What to produce => Write out exactly the lines from the one with "Image resolution: width=1456" through the last line of the data below, but not the pictures.

[Screenshot grounding data]
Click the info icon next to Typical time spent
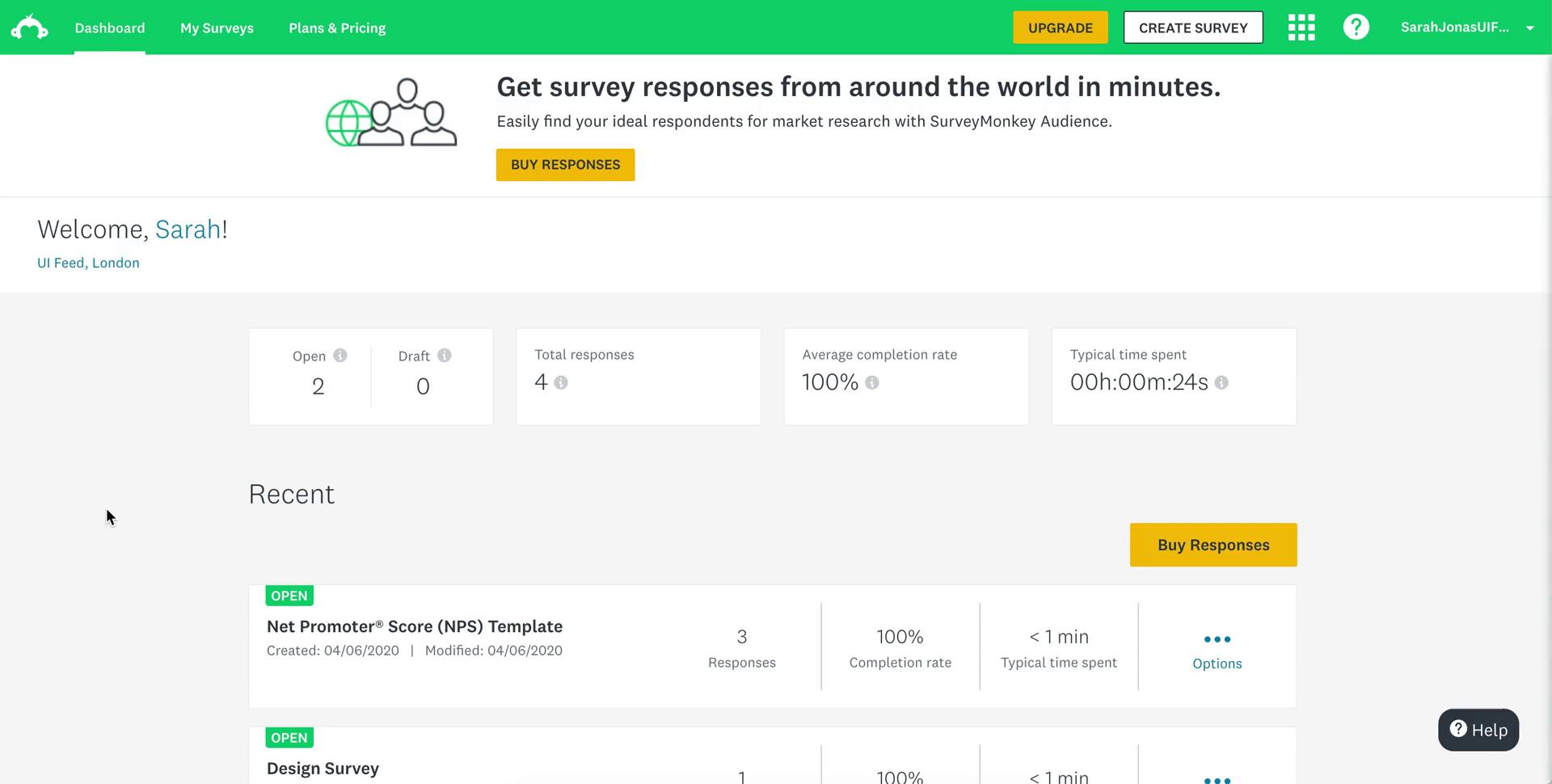This screenshot has height=784, width=1552. (x=1221, y=383)
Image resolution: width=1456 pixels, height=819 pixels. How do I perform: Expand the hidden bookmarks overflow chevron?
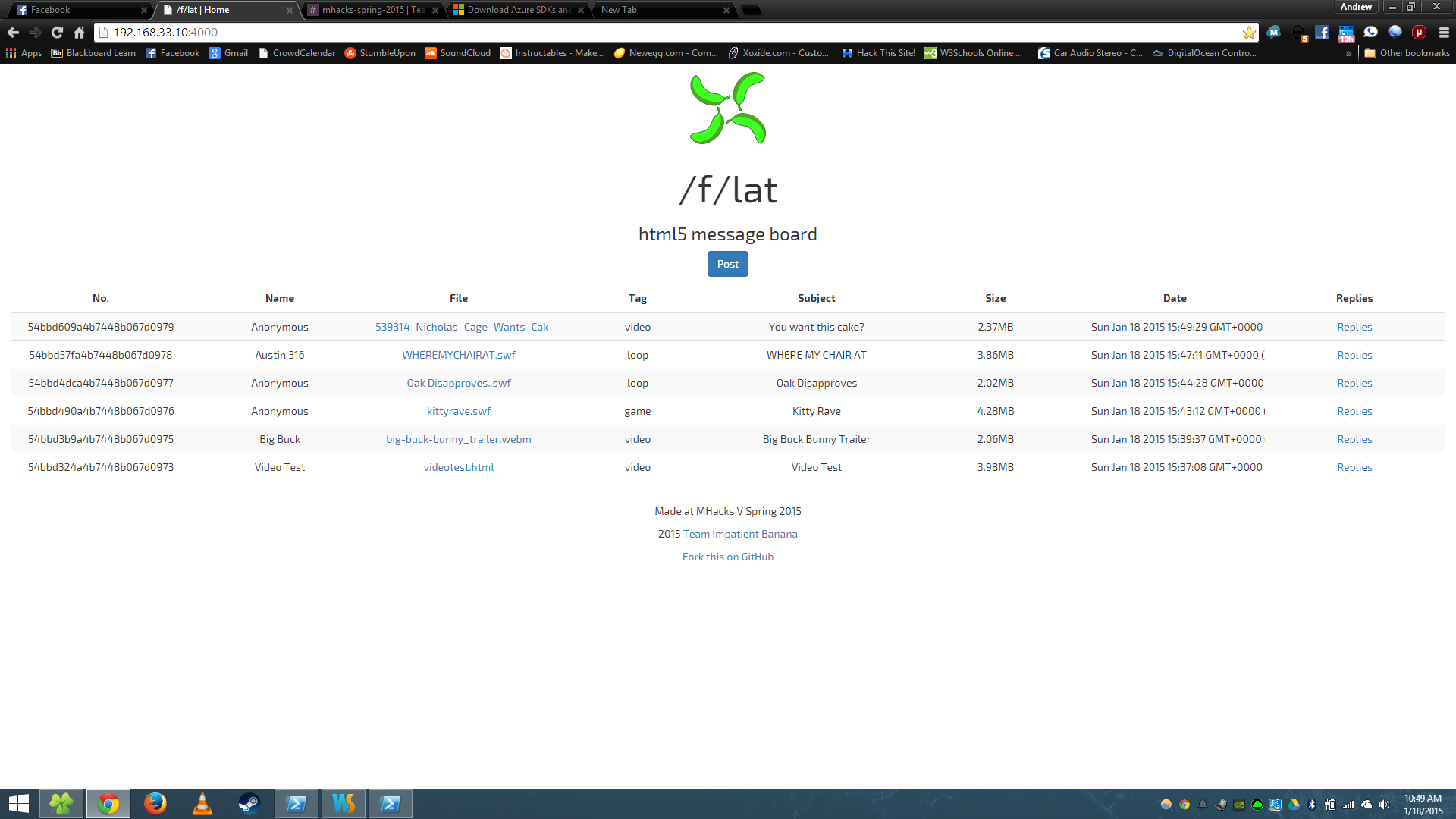click(1348, 53)
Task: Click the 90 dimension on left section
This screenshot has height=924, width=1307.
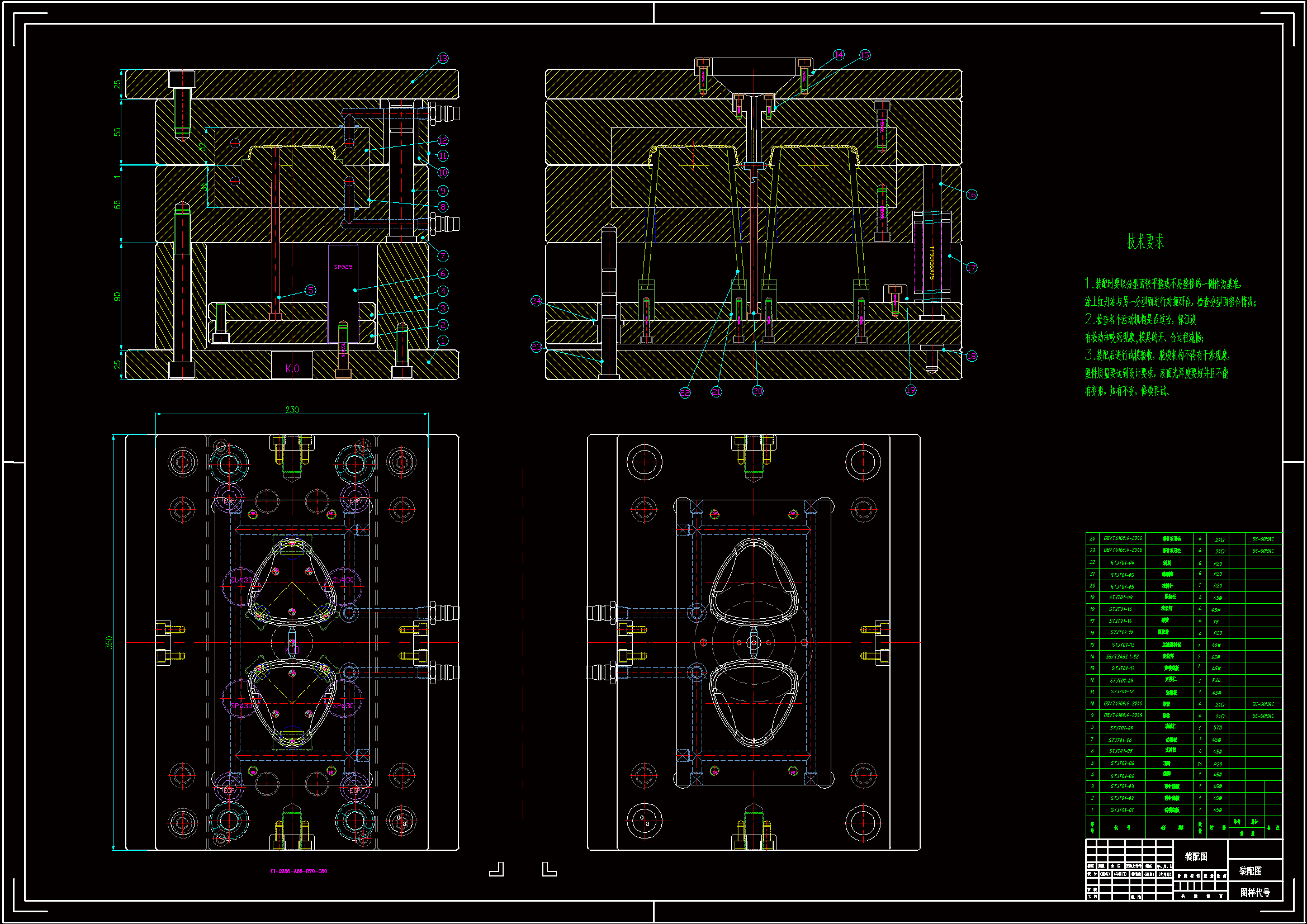Action: tap(117, 297)
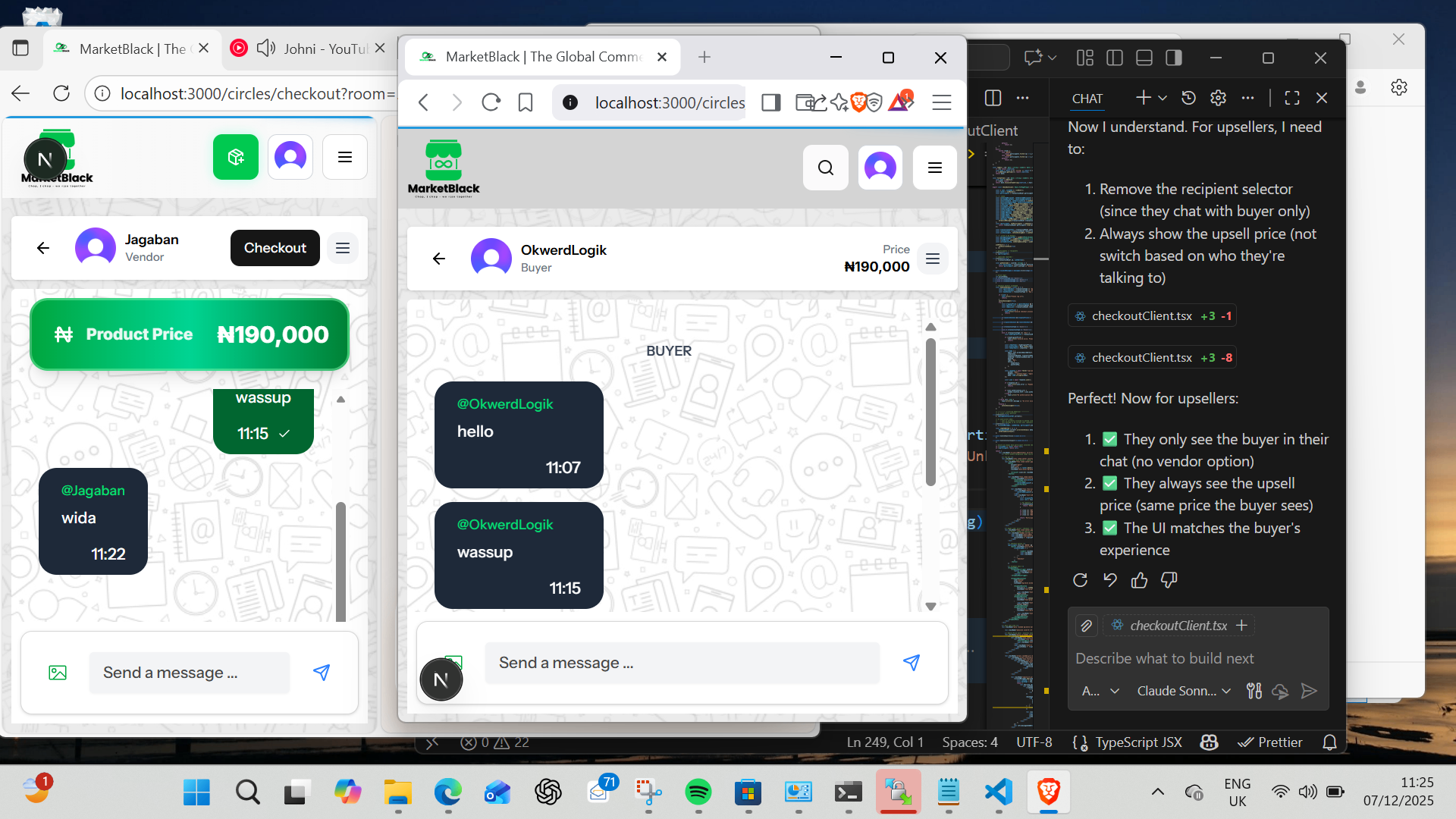
Task: Expand the agent mode dropdown in chat input
Action: [x=1100, y=691]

Answer =>
Image resolution: width=1456 pixels, height=819 pixels. How do I perform: Expand the hidden bookmarks overflow chevron?
click(1348, 53)
Task: Click the 90 dimension on left section
This screenshot has height=924, width=1307.
Action: tap(117, 297)
Task: Expand the agent mode dropdown in chat input
Action: [x=1100, y=691]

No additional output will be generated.